BEGIN
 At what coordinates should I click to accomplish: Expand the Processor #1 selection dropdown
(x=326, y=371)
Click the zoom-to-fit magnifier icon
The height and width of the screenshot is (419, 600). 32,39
END
BEGIN
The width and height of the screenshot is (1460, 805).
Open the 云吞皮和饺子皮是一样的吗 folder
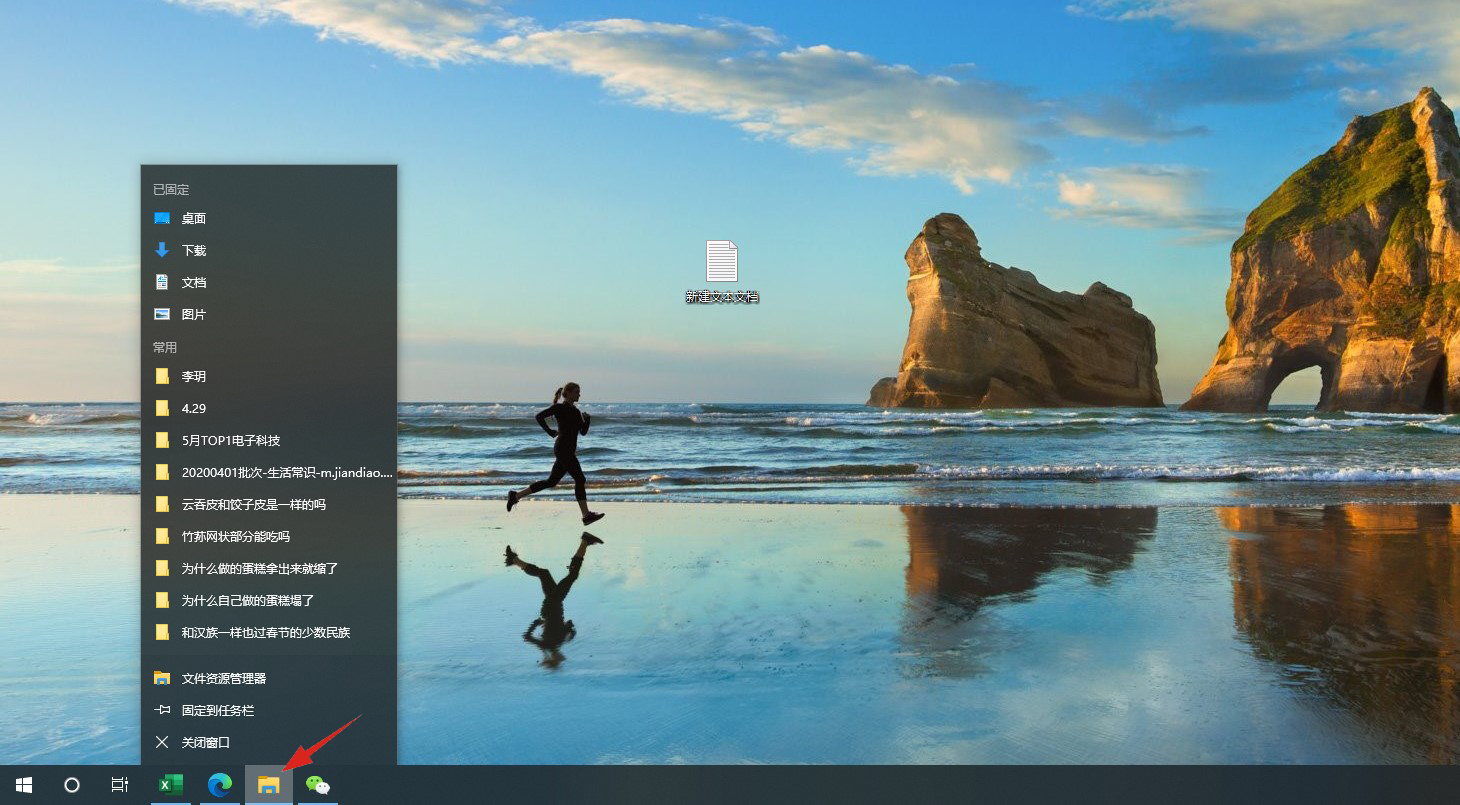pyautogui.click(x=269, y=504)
END
BEGIN
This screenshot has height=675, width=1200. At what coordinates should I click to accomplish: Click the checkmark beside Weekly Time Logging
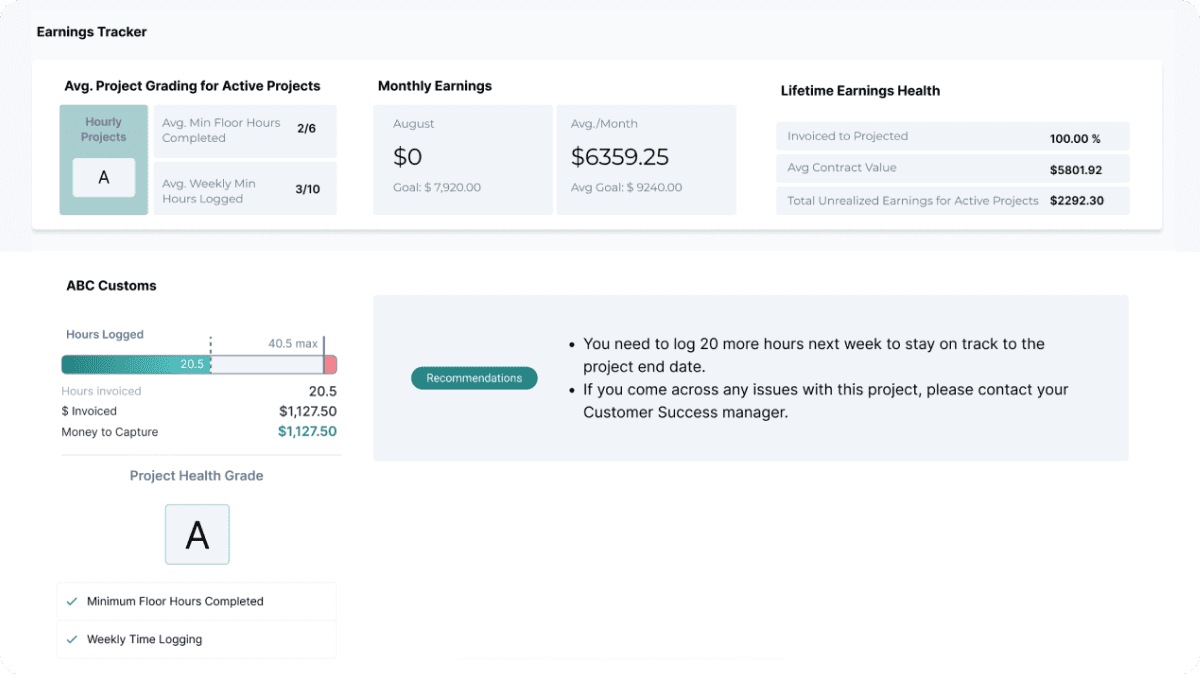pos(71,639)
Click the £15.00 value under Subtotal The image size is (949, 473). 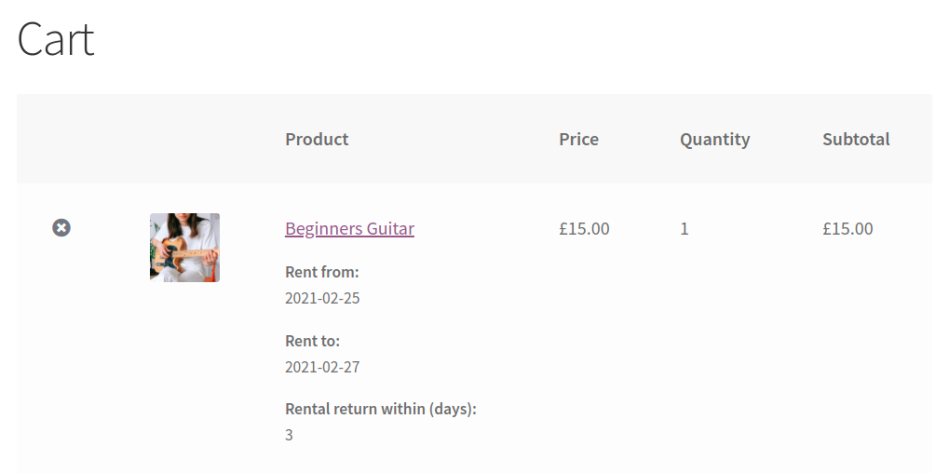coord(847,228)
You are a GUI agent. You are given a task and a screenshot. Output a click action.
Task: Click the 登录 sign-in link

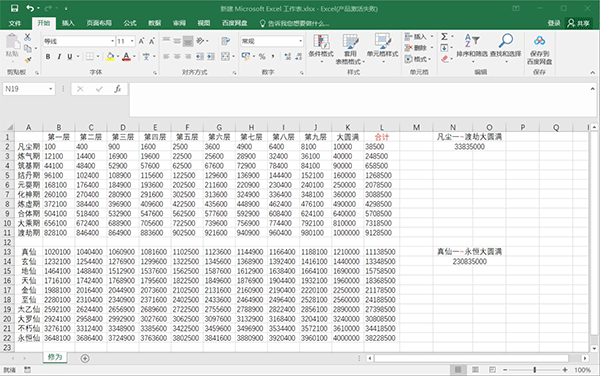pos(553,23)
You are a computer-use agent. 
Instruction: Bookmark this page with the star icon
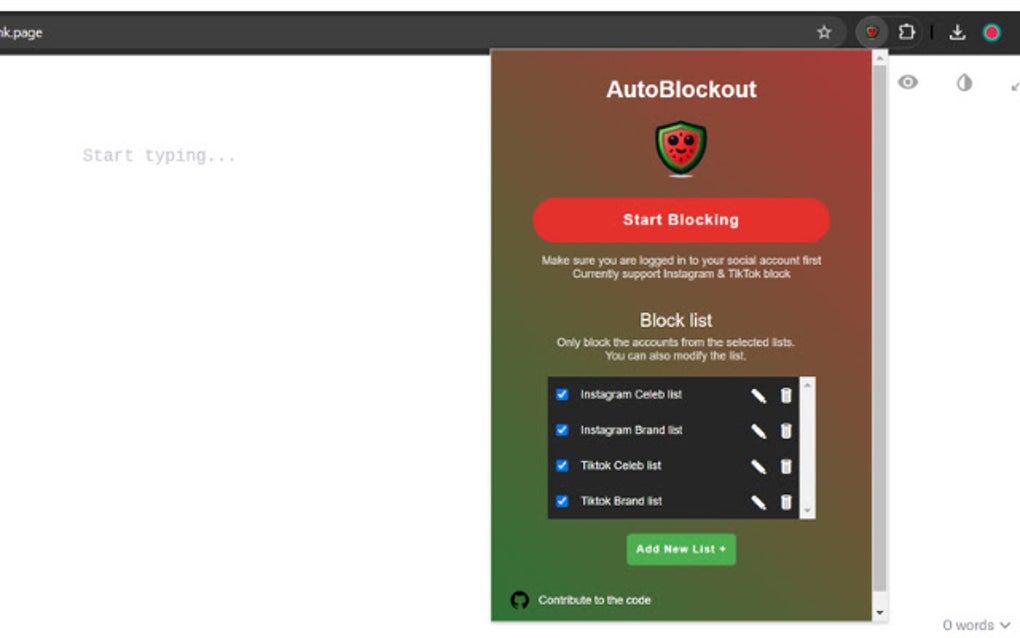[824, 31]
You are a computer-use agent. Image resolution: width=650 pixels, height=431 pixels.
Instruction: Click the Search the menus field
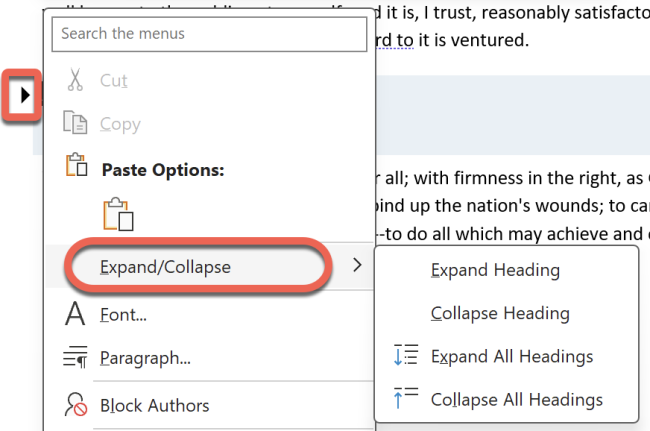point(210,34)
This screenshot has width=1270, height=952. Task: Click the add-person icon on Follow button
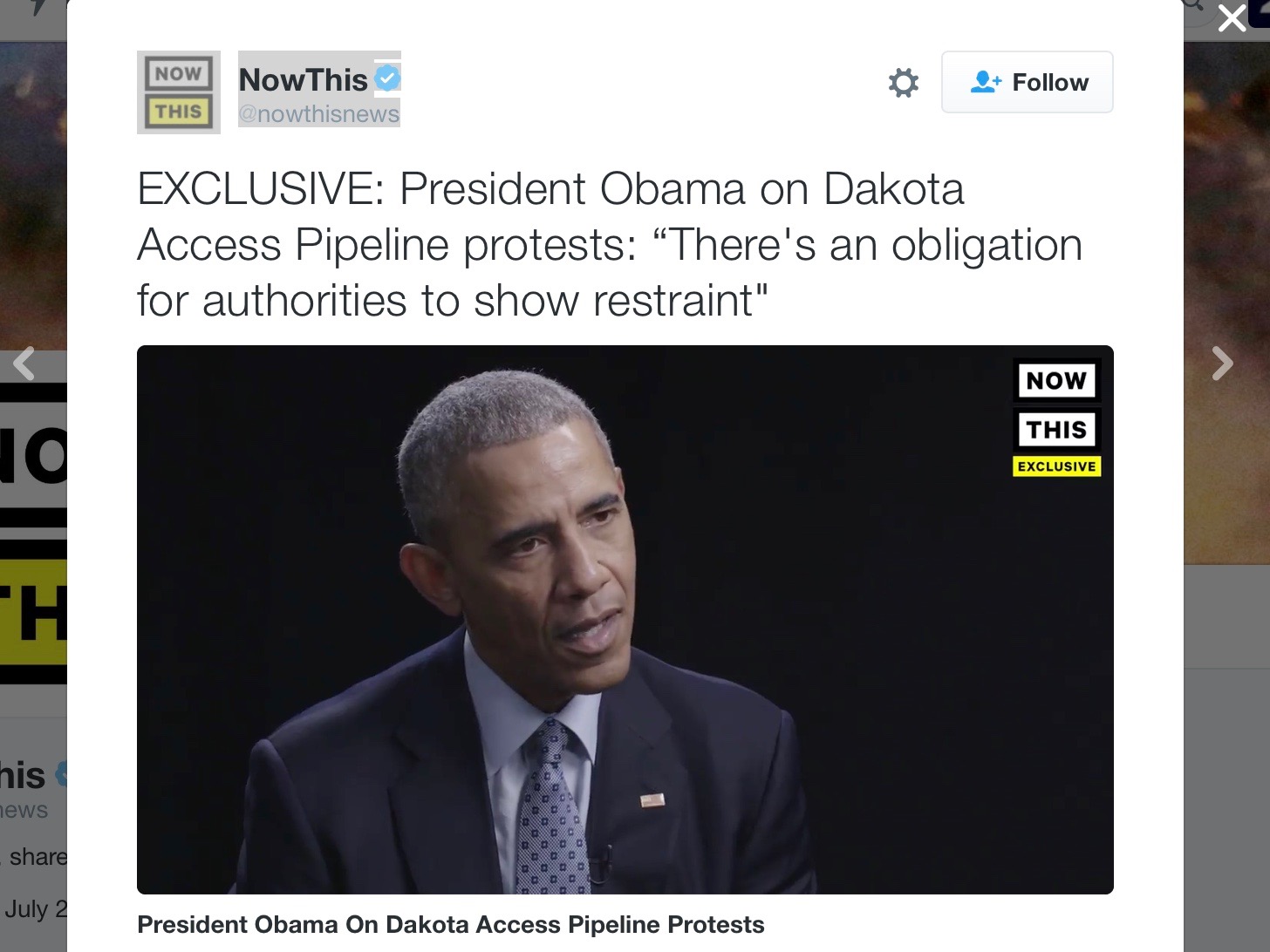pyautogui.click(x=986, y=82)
END
▶ TASK ITEM
Whenever a line includes the word "agent", pull it out of the entries.

▶ EXPECTED OUTPUT
You are a GUI agent. You are given a task and a screenshot. Output a click action.
You are a computer-use agent. 
You are a computer-use agent. Image resolution: width=650 pixels, height=431 pixels.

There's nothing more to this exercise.